Objectifs environnementaux atteints

Si la France atteint ses objectifs en matière de réduction des émissions de gaz à effet de serre et de promotion de la mobilité électrique, le gouvernement pourrait considérer que le bonus écologique a accompli sa mission et n’est plus nécessaire.

En France, sur les derniers mois, la part de marché des électriques a oscillé entre 15 et 20 %, une valeur légèrement inférieure à celle enregistrée en Europe, mais l’Hexagone tient tout de même la cadence.

Est-ce un dispositif tenable ?

Bon, globalement, nous sommes encore loin d’arriver aux 100 % de voitures neuves vendues en Europe électriques à partir de 2035 (de toute façon, les ventes de thermiques et d’hybrides neuves seront interdites), mais avec la multiplication des offres de voitures électriques sur le marché, leur part continuera d’augmenter intrinsèquement.

Il sera toutefois intéressant de voir la réaction des différents marchés les premiers mois, voire les premières années, sans subventions. Nous sommes encore loin de l’équilibre entre thermiques et électrique au niveau du prix, mais peut-être que la fin des incitations incitera (c’est le cas de le dire…) peut-être les constructeurs à revoir leurs prix.

Renault espère atteindre la parité des prix entre les voitures électriques et thermiques entre 2027 et 2028. Si l’on tient compte du prix de l’énergie et du coût pus faible d’entretien, certaines voitures électriques coûtent déjà moins chères que les thermiques.

Difficile d’imaginer la ravissante R5 E-Tech, qui se vendra certainement aussi bien qu’une Clio à terme, subventionnée de 5 000 euros à chaque vente… // Source : Renault

Ça prouvera aussi d’une part que le marché était sous perfusion, mais aussi d’autre part que les avancées technologiques dans ce domaine ont permis de baisser les coûts de production et, par conséquent, les prix pour le client.

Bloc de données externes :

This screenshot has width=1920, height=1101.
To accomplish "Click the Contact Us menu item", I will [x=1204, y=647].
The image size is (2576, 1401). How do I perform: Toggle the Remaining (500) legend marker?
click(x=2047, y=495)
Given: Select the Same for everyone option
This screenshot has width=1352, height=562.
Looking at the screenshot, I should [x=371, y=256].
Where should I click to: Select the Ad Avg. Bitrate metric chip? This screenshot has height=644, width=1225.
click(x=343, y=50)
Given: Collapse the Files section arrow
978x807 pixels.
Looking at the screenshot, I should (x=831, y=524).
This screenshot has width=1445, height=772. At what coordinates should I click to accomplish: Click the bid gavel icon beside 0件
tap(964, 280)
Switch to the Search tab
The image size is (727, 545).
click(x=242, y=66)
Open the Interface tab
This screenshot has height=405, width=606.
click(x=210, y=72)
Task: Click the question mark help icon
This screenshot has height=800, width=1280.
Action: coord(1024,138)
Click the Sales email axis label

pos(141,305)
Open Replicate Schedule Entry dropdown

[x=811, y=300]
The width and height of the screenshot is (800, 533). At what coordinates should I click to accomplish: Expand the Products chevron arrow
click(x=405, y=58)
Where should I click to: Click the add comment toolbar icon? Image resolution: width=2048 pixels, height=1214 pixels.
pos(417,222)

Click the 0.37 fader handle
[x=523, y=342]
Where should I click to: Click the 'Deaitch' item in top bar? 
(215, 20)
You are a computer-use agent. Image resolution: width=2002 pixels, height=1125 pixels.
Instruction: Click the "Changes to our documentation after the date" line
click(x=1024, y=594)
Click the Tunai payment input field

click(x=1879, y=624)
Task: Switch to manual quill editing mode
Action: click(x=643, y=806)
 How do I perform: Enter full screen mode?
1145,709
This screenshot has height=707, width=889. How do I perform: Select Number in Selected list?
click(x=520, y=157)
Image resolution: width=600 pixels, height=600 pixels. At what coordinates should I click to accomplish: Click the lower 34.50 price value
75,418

D’une manière générale, difficile d’imaginer l’État français (et, par conséquent, les contribuables) subventionner pendant encore des années les voitures électriques qui sont amenées à se multiplier, notamment avec l’arrivée des modèles électriques « abordables » comme les Renault 5 E-Tech ou encore la Citroën ë-C3. Et que dire de la future Renault Twingo électrique promise, elle, à moins de 20 000 euros.

Ces voitures seront sans doute amenées, sur des années pleines de commercialisation, à atteindre les mêmes niveaux sur une année que les Renault Clio et Peugeot 208, c’est-à-dire entre 60 000 et 80 000 modèles par an. Nous vous laissons faire le calcul donc : 60 000 voitures, multipliées par plusieurs modèles à succès, subventionnées à coup de 5 000 euros par voiture ? Intenable.